それでも「事実を知れてよかった」
ただしこのとき、父親と血がつながっていないことだけは「腑に落ちた」といいます。彼女は父親とまったく似ておらず、ずっと関係がよくなかったのですが、AIDの事実を知って「子どもの頃からのいろんなことについて、パズルがはまるみたいな感じ」があったそう。以来、「この人は、血がつながっていないけれど、私を育ててくれた」と感じられるようになったということです。
「やっぱり嘘の中にいたら、関係は作れないと思います。だからもし私がAIDのことを知らないままだったら、父とは断絶してしまっていたかもしれない。事実がわかって納得感があったので、最期まで介護できたんだと思います。だから聞いてよかったと思います、本当のことを」
木野さんにとって最もつらかったのは、提供者が親せきの男性で、その妻には精子提供の事実が隠されていたことでした。妻は提供に反対だったというので、もし事実を知ったら、どれだけ傷つくことか。そう考えると、自分が生まれてきたこと、生きていること自体が申し訳ない、と感じられてしまったのです。

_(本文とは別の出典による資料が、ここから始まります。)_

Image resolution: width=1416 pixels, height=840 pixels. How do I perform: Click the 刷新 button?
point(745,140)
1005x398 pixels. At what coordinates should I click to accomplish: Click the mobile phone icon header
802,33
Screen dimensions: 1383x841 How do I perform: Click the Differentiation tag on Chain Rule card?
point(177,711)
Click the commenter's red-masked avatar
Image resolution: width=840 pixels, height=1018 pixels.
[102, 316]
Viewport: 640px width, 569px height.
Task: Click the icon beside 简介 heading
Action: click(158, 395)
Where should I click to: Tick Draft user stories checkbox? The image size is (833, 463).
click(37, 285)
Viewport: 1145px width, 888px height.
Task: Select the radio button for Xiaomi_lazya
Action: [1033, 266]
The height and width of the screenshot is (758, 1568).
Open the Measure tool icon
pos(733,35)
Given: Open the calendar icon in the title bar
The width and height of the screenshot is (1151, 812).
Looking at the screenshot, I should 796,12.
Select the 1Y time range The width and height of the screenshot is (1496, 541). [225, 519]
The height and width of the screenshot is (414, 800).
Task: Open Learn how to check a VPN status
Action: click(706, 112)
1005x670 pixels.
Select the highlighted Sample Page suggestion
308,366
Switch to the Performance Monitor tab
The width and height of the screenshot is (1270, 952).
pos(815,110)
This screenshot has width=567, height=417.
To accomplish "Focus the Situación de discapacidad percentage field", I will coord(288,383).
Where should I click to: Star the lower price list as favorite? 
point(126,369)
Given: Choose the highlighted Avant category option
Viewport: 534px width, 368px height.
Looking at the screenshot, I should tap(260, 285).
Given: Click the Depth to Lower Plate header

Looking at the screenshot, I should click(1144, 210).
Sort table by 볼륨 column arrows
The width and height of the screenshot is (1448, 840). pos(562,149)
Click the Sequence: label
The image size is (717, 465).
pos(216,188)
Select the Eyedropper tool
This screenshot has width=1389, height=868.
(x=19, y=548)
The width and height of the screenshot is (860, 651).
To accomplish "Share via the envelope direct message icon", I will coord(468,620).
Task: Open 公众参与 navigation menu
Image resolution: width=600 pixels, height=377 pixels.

その後、20数年経ってライフストーリーワーク(*2)を始め、「信頼できる人にきちんと話を聞いてもらう、言葉にして整理する」ということをしていくうちに、だんだんと自分を責める必要はないことがわかり、ようやく「贖罪の気持ちは手放すことができた」といいますが、それにしても随分長い間、彼女はひとりで苦しんでいたのでした。
「これから先も、そういう状態にならないとは限りませんよね。人生80、90年もあるわけで、いろんな節目に、いろんなことが起こるじゃないですか。何か自分にとってきついことが起きたとき、そこにガッと引き戻されたりするんですよ。生まれというのは、自分の根っこのところなので」
それほど苦しむのなら、事実を知らないほうがよかったのでは? そう思う人もいるかもしれません。でも木野さんは、やはり事実を「知ってよかった」と話します。